• What is being asked: Output every entry exactly as written.
--- START ---
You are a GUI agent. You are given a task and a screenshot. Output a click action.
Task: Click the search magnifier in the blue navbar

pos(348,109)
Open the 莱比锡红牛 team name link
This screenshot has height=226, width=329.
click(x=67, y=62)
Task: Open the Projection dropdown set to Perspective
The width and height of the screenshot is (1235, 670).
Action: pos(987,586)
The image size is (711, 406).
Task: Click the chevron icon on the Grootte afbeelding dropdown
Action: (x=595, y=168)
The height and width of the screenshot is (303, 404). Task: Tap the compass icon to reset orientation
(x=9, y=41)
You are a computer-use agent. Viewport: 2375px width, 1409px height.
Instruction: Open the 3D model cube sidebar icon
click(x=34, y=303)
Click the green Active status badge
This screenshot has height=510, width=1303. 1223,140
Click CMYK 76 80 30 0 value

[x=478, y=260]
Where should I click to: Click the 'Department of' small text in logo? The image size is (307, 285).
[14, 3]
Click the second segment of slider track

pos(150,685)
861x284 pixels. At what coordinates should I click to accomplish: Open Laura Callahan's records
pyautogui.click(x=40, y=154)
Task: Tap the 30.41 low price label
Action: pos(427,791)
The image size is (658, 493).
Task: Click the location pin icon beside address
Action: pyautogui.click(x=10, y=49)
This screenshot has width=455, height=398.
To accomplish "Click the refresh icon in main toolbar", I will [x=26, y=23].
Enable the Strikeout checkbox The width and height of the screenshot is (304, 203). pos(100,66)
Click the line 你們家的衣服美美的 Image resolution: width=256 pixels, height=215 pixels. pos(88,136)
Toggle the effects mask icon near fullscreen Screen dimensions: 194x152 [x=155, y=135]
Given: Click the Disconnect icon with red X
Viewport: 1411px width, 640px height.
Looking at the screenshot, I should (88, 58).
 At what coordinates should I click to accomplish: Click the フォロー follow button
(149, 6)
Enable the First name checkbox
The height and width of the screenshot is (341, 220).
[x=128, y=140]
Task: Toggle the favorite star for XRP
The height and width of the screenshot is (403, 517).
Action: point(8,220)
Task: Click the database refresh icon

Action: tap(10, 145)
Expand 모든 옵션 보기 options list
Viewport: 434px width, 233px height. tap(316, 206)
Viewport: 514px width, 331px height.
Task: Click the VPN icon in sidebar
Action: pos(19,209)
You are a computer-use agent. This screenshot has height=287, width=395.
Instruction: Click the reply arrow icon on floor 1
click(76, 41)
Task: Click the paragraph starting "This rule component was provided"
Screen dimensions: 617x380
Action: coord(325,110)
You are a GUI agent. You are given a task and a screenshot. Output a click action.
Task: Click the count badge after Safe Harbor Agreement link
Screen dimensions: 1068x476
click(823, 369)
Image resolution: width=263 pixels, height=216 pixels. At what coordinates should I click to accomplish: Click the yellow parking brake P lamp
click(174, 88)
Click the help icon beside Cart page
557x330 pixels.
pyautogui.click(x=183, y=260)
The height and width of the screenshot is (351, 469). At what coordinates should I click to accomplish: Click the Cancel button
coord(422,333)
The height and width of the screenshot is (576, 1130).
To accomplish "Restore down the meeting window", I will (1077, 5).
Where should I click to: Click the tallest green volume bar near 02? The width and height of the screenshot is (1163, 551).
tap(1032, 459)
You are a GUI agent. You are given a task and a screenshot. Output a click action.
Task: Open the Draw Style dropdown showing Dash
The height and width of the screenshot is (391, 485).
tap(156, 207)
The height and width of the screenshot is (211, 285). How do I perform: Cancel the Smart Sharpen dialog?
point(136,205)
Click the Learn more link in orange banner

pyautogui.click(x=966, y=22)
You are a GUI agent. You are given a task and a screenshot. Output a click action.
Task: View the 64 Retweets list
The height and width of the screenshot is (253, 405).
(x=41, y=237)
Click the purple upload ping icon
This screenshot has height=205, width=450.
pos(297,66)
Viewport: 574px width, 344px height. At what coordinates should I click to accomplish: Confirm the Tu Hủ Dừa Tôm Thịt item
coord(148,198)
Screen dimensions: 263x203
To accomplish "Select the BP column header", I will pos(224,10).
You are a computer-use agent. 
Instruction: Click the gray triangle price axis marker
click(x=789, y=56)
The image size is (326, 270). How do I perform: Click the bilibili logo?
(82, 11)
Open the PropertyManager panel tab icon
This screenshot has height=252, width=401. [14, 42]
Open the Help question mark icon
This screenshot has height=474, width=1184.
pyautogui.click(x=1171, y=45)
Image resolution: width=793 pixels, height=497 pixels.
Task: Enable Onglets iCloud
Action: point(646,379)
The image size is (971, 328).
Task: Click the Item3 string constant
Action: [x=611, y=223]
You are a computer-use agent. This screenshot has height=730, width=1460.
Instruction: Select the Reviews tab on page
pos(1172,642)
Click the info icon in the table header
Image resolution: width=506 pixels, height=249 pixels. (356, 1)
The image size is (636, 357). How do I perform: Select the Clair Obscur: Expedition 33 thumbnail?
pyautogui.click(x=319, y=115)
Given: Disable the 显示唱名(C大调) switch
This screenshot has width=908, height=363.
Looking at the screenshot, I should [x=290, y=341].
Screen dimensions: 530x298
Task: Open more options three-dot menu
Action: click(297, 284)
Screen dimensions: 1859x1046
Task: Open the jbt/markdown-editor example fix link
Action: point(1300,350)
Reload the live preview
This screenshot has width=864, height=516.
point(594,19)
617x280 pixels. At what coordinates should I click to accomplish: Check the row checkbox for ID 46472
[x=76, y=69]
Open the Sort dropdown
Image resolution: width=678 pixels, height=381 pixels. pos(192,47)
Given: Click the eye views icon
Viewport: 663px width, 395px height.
--- END ---
• Answer box:
You are a GUI agent. You are given a task and a screenshot. Output a click action.
Task: Click the search magnifier in the blue navbar

pos(348,109)
Open the 莱比锡红牛 team name link
This screenshot has height=226, width=329.
click(x=67, y=62)
Task: Open the Projection dropdown set to Perspective
The width and height of the screenshot is (1235, 670).
Action: pos(987,586)
The image size is (711, 406).
Task: Click the chevron icon on the Grootte afbeelding dropdown
Action: (x=595, y=168)
The height and width of the screenshot is (303, 404). Task: Tap the compass icon to reset orientation
(x=9, y=41)
You are a computer-use agent. Viewport: 2375px width, 1409px height.
Instruction: Open the 3D model cube sidebar icon
click(x=34, y=303)
Click the green Active status badge
This screenshot has height=510, width=1303. 1223,140
Click CMYK 76 80 30 0 value

[x=478, y=260]
Where should I click to: Click the 'Department of' small text in logo? The image size is (307, 285).
[14, 3]
Click the second segment of slider track

pos(150,685)
861x284 pixels. At what coordinates should I click to accomplish: Open Laura Callahan's records
pyautogui.click(x=40, y=154)
Task: Tap the 30.41 low price label
Action: pos(427,791)
The image size is (658, 493).
Task: Click the location pin icon beside address
Action: pyautogui.click(x=10, y=49)
This screenshot has width=455, height=398.
To accomplish "Click the refresh icon in main toolbar", I will [x=26, y=23].
Enable the Strikeout checkbox The width and height of the screenshot is (304, 203). pos(100,66)
Click the line 你們家的衣服美美的 Image resolution: width=256 pixels, height=215 pixels. pos(88,136)
Toggle the effects mask icon near fullscreen Screen dimensions: 194x152 [x=155, y=135]
Given: Click the Disconnect icon with red X
Viewport: 1411px width, 640px height.
Looking at the screenshot, I should (88, 58).
 At what coordinates should I click to accomplish: Click the フォロー follow button
(149, 6)
Enable the First name checkbox
The height and width of the screenshot is (341, 220).
[x=128, y=140]
Task: Toggle the favorite star for XRP
The height and width of the screenshot is (403, 517).
Action: point(8,220)
Task: Click the database refresh icon

Action: tap(10, 145)
Expand 모든 옵션 보기 options list
Viewport: 434px width, 233px height. tap(316, 206)
Viewport: 514px width, 331px height.
Task: Click the VPN icon in sidebar
Action: pos(19,209)
You are a computer-use agent. This screenshot has height=287, width=395.
Instruction: Click the reply arrow icon on floor 1
click(76, 41)
Task: Click the paragraph starting "This rule component was provided"
Screen dimensions: 617x380
Action: coord(325,110)
You are a GUI agent. You are given a task and a screenshot. Output a click action.
Task: Click the count badge after Safe Harbor Agreement link
Screen dimensions: 1068x476
click(823, 369)
Image resolution: width=263 pixels, height=216 pixels. At what coordinates should I click to accomplish: Click the yellow parking brake P lamp
click(174, 88)
Click the help icon beside Cart page
557x330 pixels.
pyautogui.click(x=183, y=260)
The height and width of the screenshot is (351, 469). At what coordinates should I click to accomplish: Click the Cancel button
coord(422,333)
The height and width of the screenshot is (576, 1130).
To accomplish "Restore down the meeting window", I will (1077, 5).
Where should I click to: Click the tallest green volume bar near 02? The width and height of the screenshot is (1163, 551).
tap(1032, 459)
You are a GUI agent. You are given a task and a screenshot. Output a click action.
Task: Open the Draw Style dropdown showing Dash
The height and width of the screenshot is (391, 485).
tap(156, 207)
The height and width of the screenshot is (211, 285). How do I perform: Cancel the Smart Sharpen dialog?
point(136,205)
Click the Learn more link in orange banner

pyautogui.click(x=966, y=22)
You are a GUI agent. You are given a task and a screenshot. Output a click action.
Task: View the 64 Retweets list
The height and width of the screenshot is (253, 405).
(x=41, y=237)
Click the purple upload ping icon
This screenshot has height=205, width=450.
pos(297,66)
Viewport: 574px width, 344px height. At what coordinates should I click to accomplish: Confirm the Tu Hủ Dừa Tôm Thịt item
coord(148,198)
Screen dimensions: 263x203
To accomplish "Select the BP column header", I will pos(224,10).
You are a computer-use agent. 
Instruction: Click the gray triangle price axis marker
click(x=789, y=56)
The image size is (326, 270). How do I perform: Click the bilibili logo?
(82, 11)
Open the PropertyManager panel tab icon
This screenshot has height=252, width=401. [14, 42]
Open the Help question mark icon
This screenshot has height=474, width=1184.
pyautogui.click(x=1171, y=45)
Image resolution: width=793 pixels, height=497 pixels.
Task: Enable Onglets iCloud
Action: point(646,379)
The image size is (971, 328).
Task: Click the Item3 string constant
Action: [x=611, y=223]
You are a computer-use agent. This screenshot has height=730, width=1460.
Instruction: Select the Reviews tab on page
pos(1172,642)
Click the info icon in the table header
Image resolution: width=506 pixels, height=249 pixels. (356, 1)
The image size is (636, 357). How do I perform: Select the Clair Obscur: Expedition 33 thumbnail?
pyautogui.click(x=319, y=115)
Given: Disable the 显示唱名(C大调) switch
This screenshot has width=908, height=363.
Looking at the screenshot, I should [x=290, y=341].
Screen dimensions: 530x298
Task: Open more options three-dot menu
Action: click(297, 284)
Screen dimensions: 1859x1046
Task: Open the jbt/markdown-editor example fix link
Action: point(1300,350)
Reload the live preview
This screenshot has width=864, height=516.
point(594,19)
617x280 pixels. At what coordinates should I click to accomplish: Check the row checkbox for ID 46472
[x=76, y=69]
Open the Sort dropdown
Image resolution: width=678 pixels, height=381 pixels. pos(192,47)
Given: Click the eye views icon
Viewport: 663px width, 395px height.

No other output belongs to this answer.